Sipho Mangindi Burns-Ncamashe Aa! Zilimbola! (1920–1996) was a South African poet, short story writer and Xhosa imbongi (praise poet). He was also the chief of the AmaGwali Xhosa sub-group in Alice.
He was also the leader of the Ciskei National Unionist Party from 1972–1978, the only member from his party to get a seat in the Republic of Ciskei National Assembly, until 1978 when he joined the Ciskei opposition party, the Ciskei National Party led by Chief Justice Mabandla. In 1979, Ciskei officially became a one-party state under the rule of Lennox Sebe and Burns-Ncamashe remained as one of the members of the Ciskei National Assembly.

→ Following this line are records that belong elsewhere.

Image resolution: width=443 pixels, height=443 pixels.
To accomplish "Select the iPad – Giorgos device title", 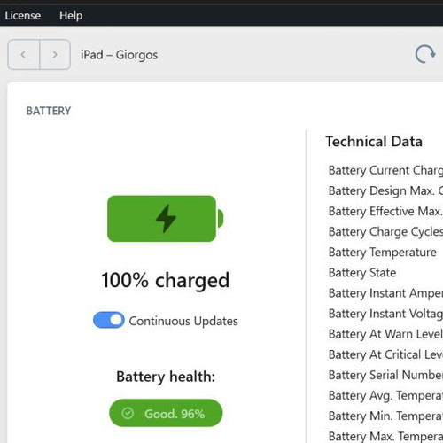I will pyautogui.click(x=119, y=55).
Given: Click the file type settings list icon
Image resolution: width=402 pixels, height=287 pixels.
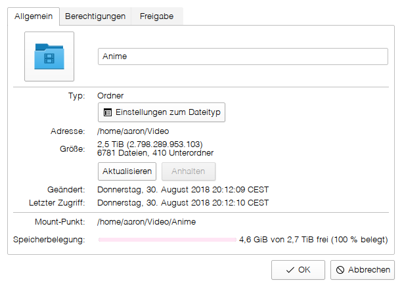Looking at the screenshot, I should tap(108, 112).
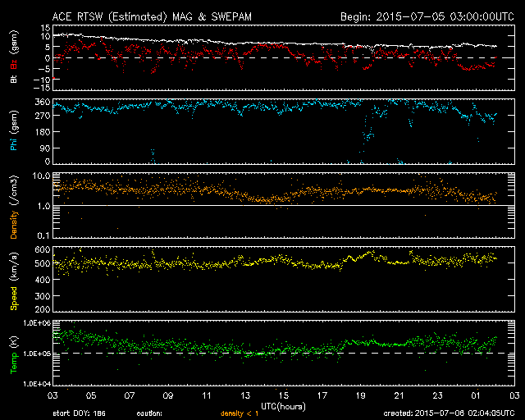Click the 13 hour tick label
This screenshot has width=525, height=420.
pyautogui.click(x=245, y=396)
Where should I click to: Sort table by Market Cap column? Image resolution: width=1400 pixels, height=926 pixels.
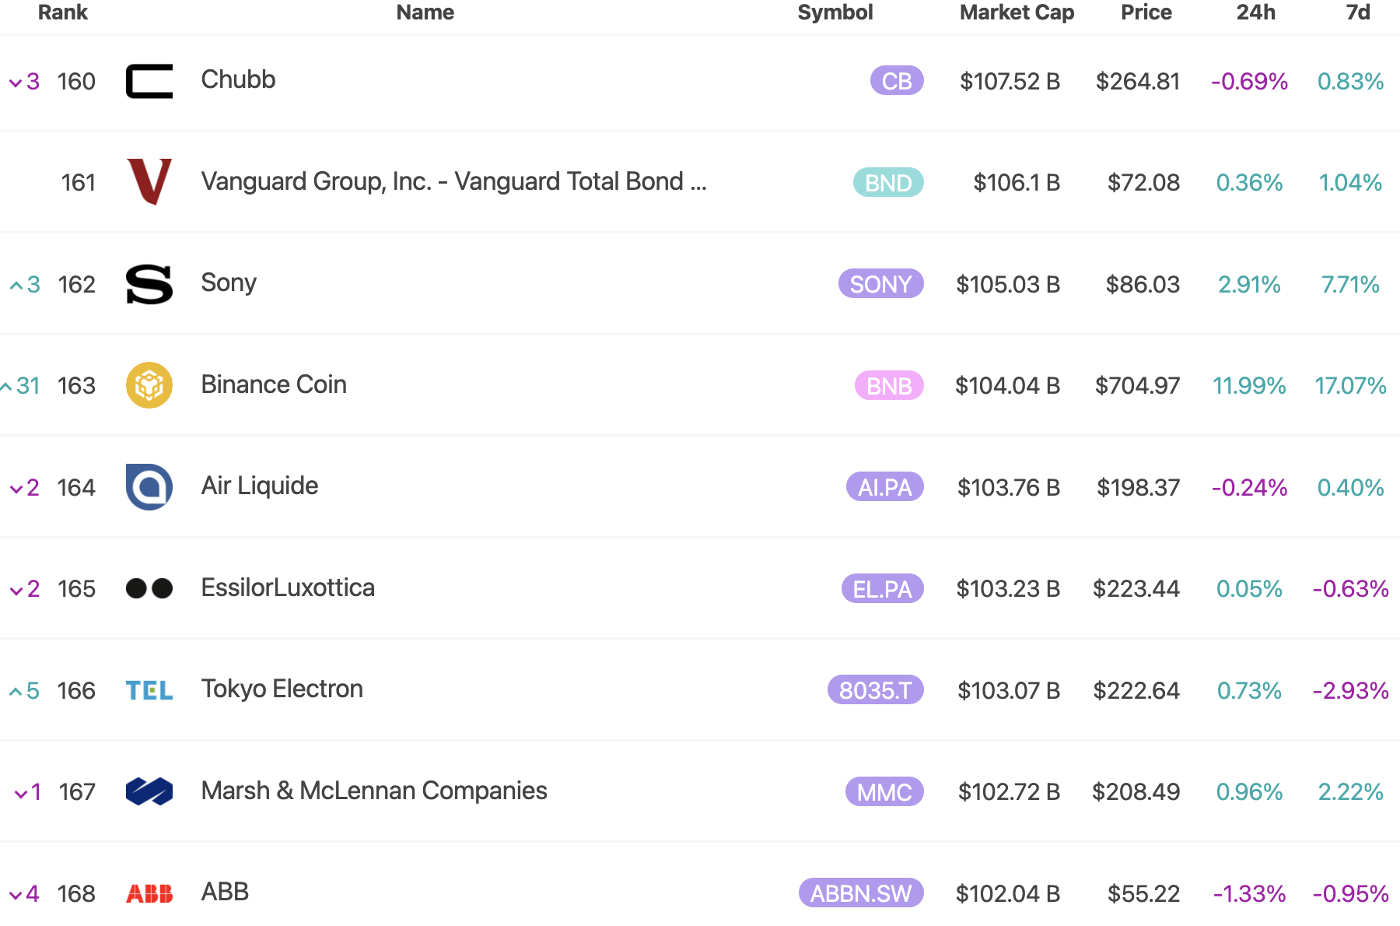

Sipho Burns-Ncamashe was the praise singer for Rharhabe Paramaount Chief, King Velile Sandile Aa! Velile!, grandfather to the Rharhabe Xhosa king King Maxhob'ayakhawuleza Sandile Aa! Zanesizwe!. Burns-Ncamashe's son Chief Sisanda Sipuxolo Burns-Ncamashe succeeded him after his death. His youngest son Zolile Burns-Ncamashe was a spokesperson to the AmaRharhabe royal family til he became Deputy Minister of Cooperative Governance and Traditional Affairs.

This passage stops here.